INSTRUCTIONS TO FOLLOW →
From the law journal issue listing below, pull out the passage between "Currently the circuits" and "protection efforts.", inclusive, and reproduce it word for word.

** begin EXTRACT TO READ **

Volume
29, Issue 1
Spring 1999
ARTICLES
Wetlands, Waterfowl, and the Menace of Mr. Wilson: Commerce Clause
Jurisprudence and the Limits of Federal Water Regulation
Jonathan H. Adler
Federal wetlands regulation under section 404 of the
Clean Water Act has been one of the most contentious areas of federal
environmental policy for the past several years. The author assess the extent
to which the Commerce Clause doctrine explicit and implicit in United States
v. Lopez limits the federal government's authority to regulate wetlands.
Currently the circuits are split on the question of whether Congress can
regulate isolated wetlands. The author concludes that limiting the federal
government's ability to regulate wetlands need not have dire consequences for
wetland protection and there is substantial reason to believe that reimposing
constitutional limits on federal regulatory authority may improve environmental
protection efforts.
1998-The Year in Review
Craig N. Johnston
This Article discusses several troubling
environmental case-law developments of 1998. Part II contains an analysis of
significant decisions regarding standing and mootness as applied to citizen
suits, the invalidation of the Tulloch rule, and operator liability under the
Comprehensive Environmental Response, Compensation, and Liability Act (CERCLA).
Part III addresses other notable decisions affecting the Clean Water Act,
CERCLA, the Endangered Species Act, and environmental enforcement.
INTERNATIONAL
ENVIRONMENTAL SYMPOSIUM
The Environmental Impacts of International Finance Corporation Lending
and Proposals for Reform: A Case Study of Conservation and Oil Development in
the Guatemalen Petén
Ian A. Bowles, Amy B. Rosenfeld, Cyril F. Kormos, Conrad C.S. Reining,
James D. Nations, and Thomas Ankersen
This Article presents a case study of lending by the
International Finance Corporation (IFC), the private-sector lending arm of the
World Bank Group, in the oil and gas sector in Guatemala. The case study
emphasizes the need for additional environmental reform at IFC. With two
separate loans in 1994 and 1996, IFC supported the activities of a small
international oil company that was operating within a national park in the
northern Guatemalan Peten, an area of rich tropical forests and globally
important wetlands. The company's operations had been "grandfathered"
into the park upon its creation in 1990. Funding from IFC was used to construct
a pipeline from the oil field in the park to a refinery outside of the park.

** end EXTRACT TO READ **
** begin GIVEN INFORMATION **

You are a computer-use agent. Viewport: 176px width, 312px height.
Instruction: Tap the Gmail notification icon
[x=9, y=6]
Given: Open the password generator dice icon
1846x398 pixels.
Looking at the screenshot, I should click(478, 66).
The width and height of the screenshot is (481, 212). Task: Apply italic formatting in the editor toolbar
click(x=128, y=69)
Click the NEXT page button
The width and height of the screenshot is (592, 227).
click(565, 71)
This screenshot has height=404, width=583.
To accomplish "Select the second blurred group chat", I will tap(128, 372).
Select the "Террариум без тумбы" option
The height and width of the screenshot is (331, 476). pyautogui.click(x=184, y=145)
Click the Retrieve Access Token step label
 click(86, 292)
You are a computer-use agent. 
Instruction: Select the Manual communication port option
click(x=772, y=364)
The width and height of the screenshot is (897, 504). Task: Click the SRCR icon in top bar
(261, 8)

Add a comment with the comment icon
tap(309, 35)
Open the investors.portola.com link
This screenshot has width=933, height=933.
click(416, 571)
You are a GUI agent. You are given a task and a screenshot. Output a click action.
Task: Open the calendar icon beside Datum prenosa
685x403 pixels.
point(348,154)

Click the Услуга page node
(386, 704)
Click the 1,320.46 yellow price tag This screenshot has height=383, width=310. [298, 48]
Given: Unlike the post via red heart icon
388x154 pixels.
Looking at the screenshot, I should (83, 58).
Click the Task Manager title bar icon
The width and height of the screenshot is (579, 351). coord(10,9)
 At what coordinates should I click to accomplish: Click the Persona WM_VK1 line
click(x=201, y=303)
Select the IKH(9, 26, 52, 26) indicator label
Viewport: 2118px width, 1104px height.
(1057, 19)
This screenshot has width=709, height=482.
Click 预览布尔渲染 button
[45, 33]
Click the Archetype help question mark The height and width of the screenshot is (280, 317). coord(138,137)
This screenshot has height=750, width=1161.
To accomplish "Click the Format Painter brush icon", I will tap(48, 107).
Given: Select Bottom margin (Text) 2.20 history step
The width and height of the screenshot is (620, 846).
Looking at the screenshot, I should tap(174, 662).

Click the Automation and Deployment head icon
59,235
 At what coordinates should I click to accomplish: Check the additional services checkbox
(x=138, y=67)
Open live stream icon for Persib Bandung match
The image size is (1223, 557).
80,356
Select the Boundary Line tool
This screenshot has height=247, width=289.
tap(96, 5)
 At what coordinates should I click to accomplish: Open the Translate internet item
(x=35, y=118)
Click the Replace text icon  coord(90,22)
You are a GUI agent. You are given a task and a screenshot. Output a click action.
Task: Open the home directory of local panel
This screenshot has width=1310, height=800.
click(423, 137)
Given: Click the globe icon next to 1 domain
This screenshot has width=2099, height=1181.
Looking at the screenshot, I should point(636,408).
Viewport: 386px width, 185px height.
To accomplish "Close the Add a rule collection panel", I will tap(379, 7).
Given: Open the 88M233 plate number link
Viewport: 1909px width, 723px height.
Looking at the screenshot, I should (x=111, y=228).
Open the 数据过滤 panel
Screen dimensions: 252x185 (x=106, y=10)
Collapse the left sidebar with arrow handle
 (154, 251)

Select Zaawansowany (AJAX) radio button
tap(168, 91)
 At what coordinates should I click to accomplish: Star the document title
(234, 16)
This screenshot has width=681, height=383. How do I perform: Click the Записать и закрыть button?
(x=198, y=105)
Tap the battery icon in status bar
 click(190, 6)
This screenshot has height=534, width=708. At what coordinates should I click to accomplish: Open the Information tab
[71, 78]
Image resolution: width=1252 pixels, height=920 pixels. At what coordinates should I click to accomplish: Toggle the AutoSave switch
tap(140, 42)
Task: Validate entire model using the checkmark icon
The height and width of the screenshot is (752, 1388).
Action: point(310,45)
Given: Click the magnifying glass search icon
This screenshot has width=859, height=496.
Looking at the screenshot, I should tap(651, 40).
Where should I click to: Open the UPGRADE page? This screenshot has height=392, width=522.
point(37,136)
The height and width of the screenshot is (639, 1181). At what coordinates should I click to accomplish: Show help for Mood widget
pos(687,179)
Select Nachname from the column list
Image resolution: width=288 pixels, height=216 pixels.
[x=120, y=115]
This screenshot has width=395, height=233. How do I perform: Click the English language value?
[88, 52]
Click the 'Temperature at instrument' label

** end GIVEN INFORMATION **

TASK ANSWER →
Currently the circuits are split on the question of whether Congress can
regulate isolated wetlands. The author concludes that limiting the federal
government's ability to regulate wetlands need not have dire consequences for
wetland protection and there is substantial reason to believe that reimposing
constitutional limits on federal regulatory authority may improve environmental
protection efforts.